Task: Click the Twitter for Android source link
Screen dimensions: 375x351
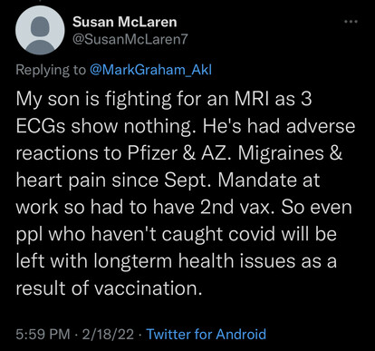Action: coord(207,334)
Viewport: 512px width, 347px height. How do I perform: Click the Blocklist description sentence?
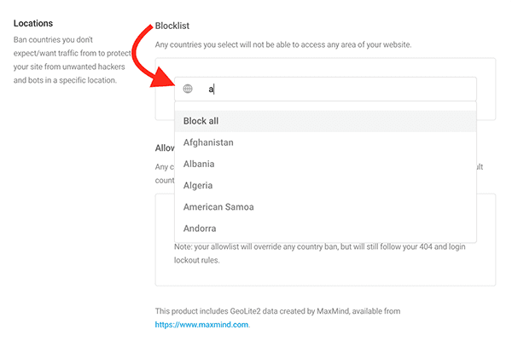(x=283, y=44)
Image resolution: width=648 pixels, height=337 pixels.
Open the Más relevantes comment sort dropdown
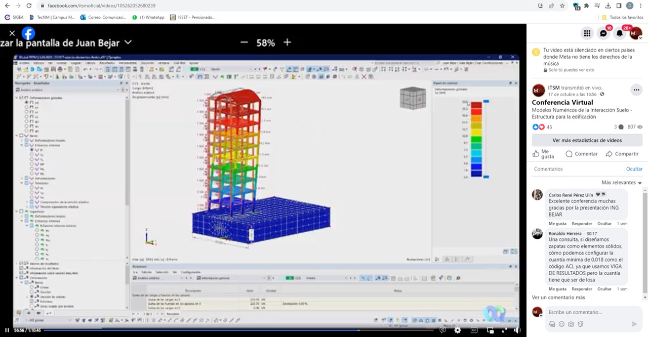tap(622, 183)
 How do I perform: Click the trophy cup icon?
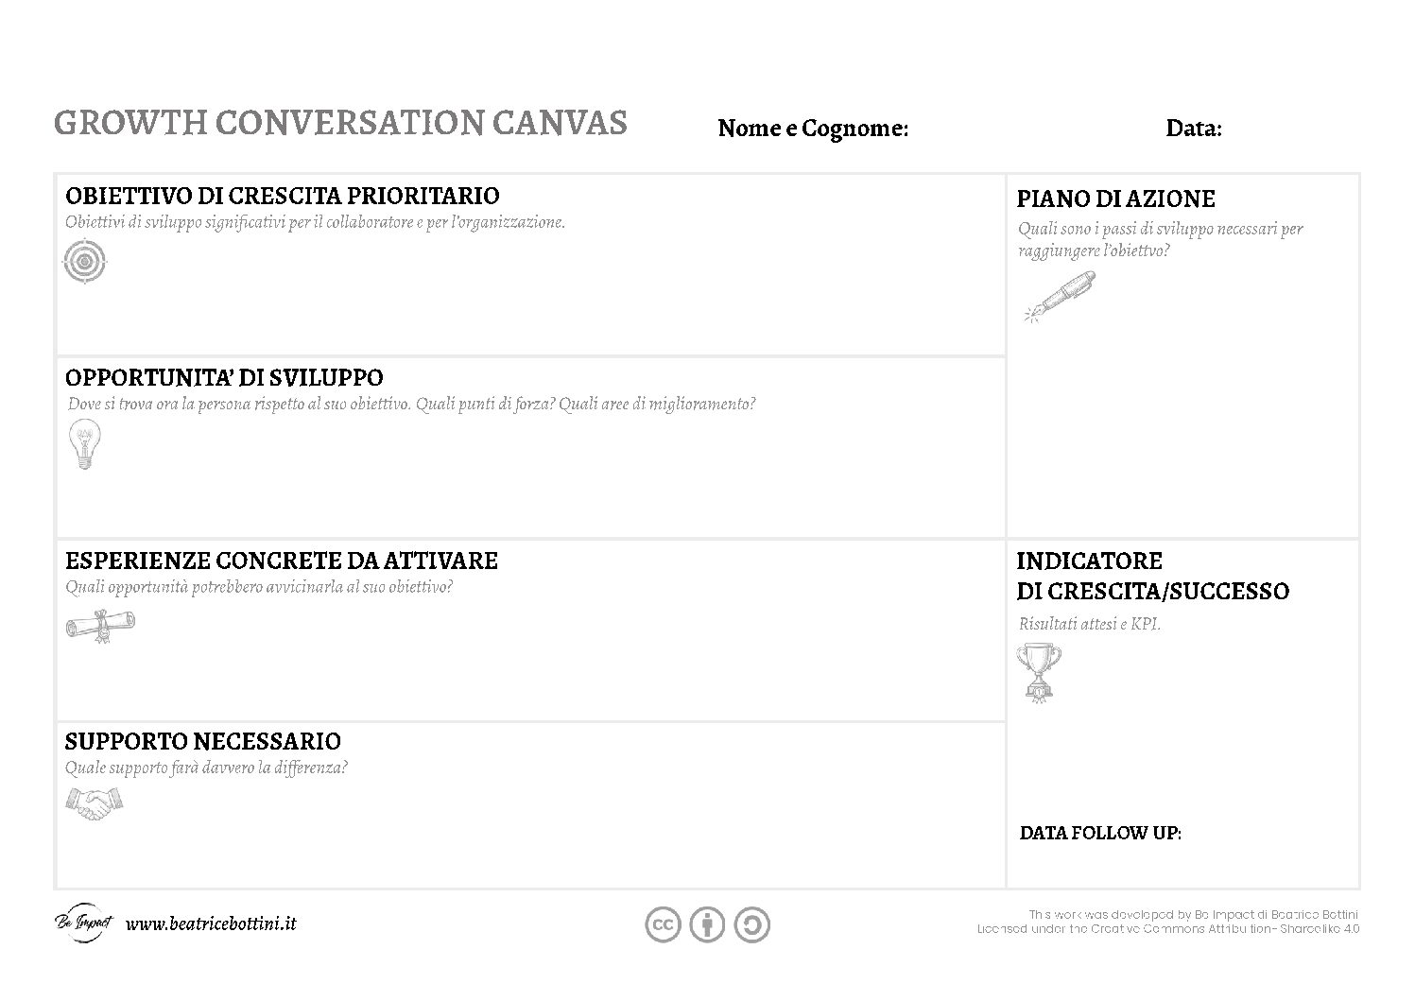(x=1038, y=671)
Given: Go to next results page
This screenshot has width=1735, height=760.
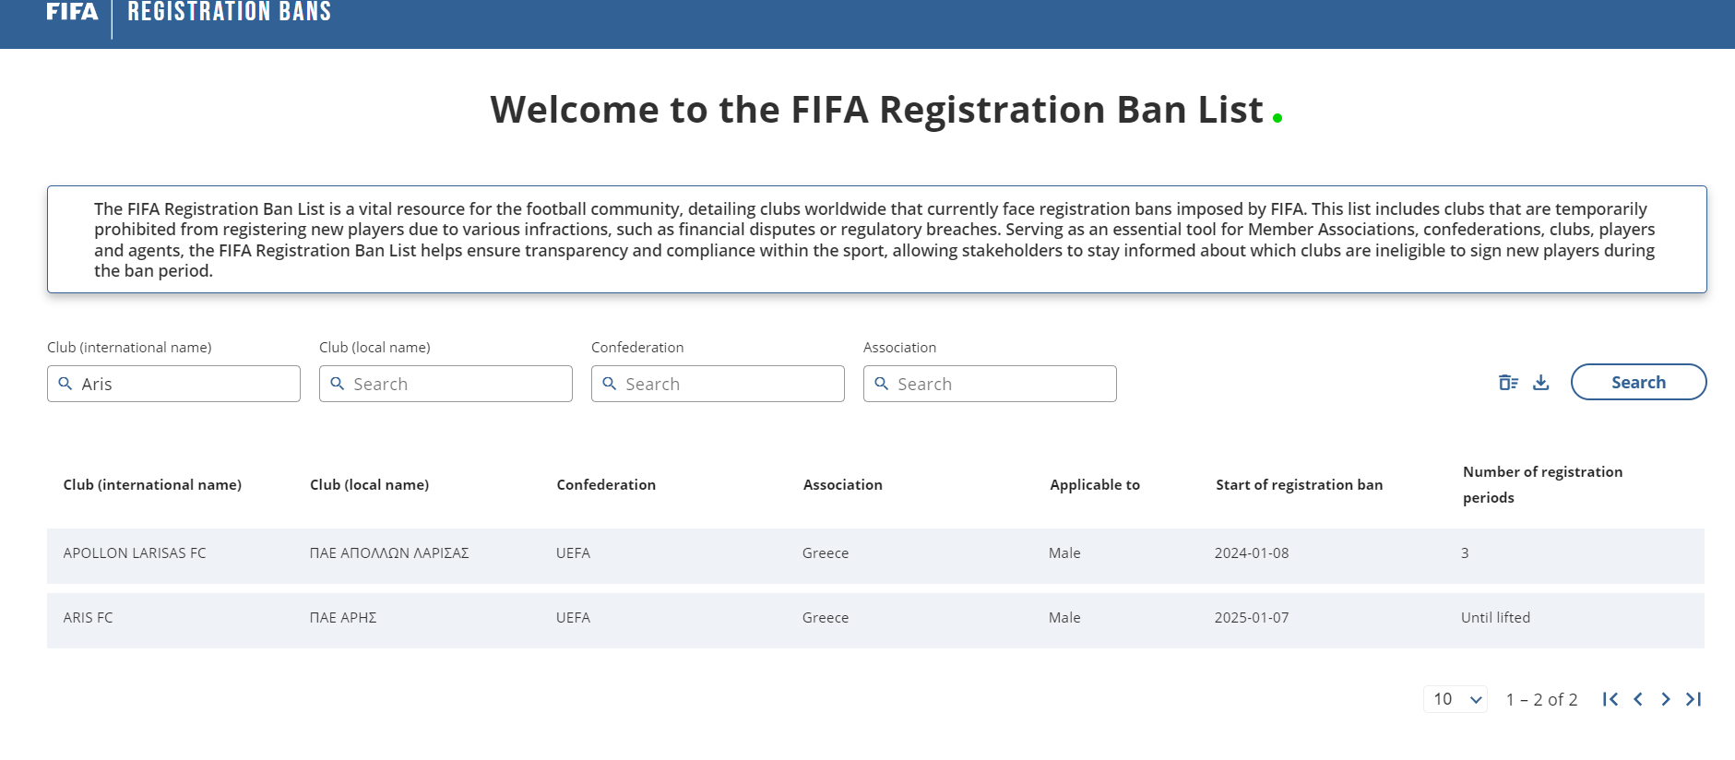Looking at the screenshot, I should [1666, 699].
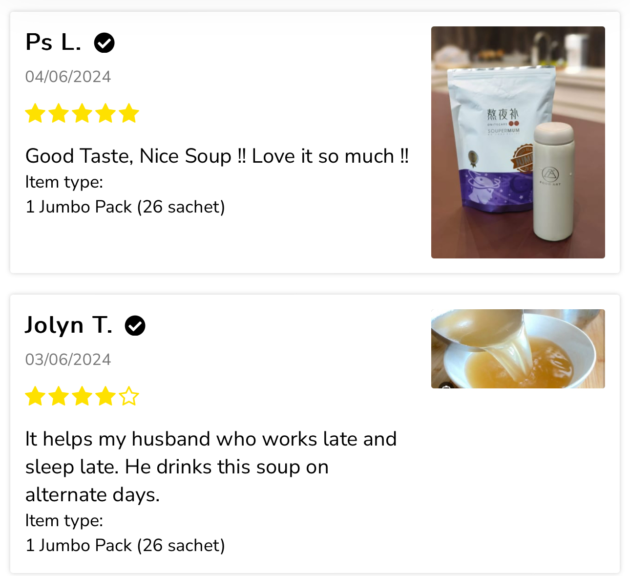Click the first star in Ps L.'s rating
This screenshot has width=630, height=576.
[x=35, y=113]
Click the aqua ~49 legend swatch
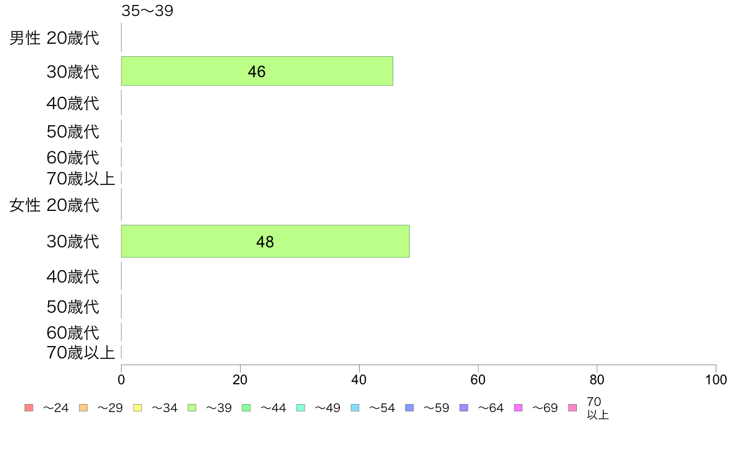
....................
PROBLEM STATEMENT:
In your answer, repeat the material above in full, exactly, and without its pictures.

RESPONSE FOR THIS EXERCISE:
Task: Click the Twitter for Android source link
Screen dimensions: 375x351
Action: coord(207,334)
Viewport: 512px width, 347px height. How do I perform: Click the Blocklist description sentence?
(x=283, y=44)
Image resolution: width=648 pixels, height=337 pixels.
Open the Más relevantes comment sort dropdown
tap(622, 183)
 How do I perform: Click the trophy cup icon?
(x=1038, y=671)
Given: Go to next results page
This screenshot has width=1735, height=760.
Looking at the screenshot, I should [1666, 699].
Click the first star in Ps L.'s rating
This screenshot has width=630, height=576.
[x=35, y=113]
Click the aqua ~49 legend swatch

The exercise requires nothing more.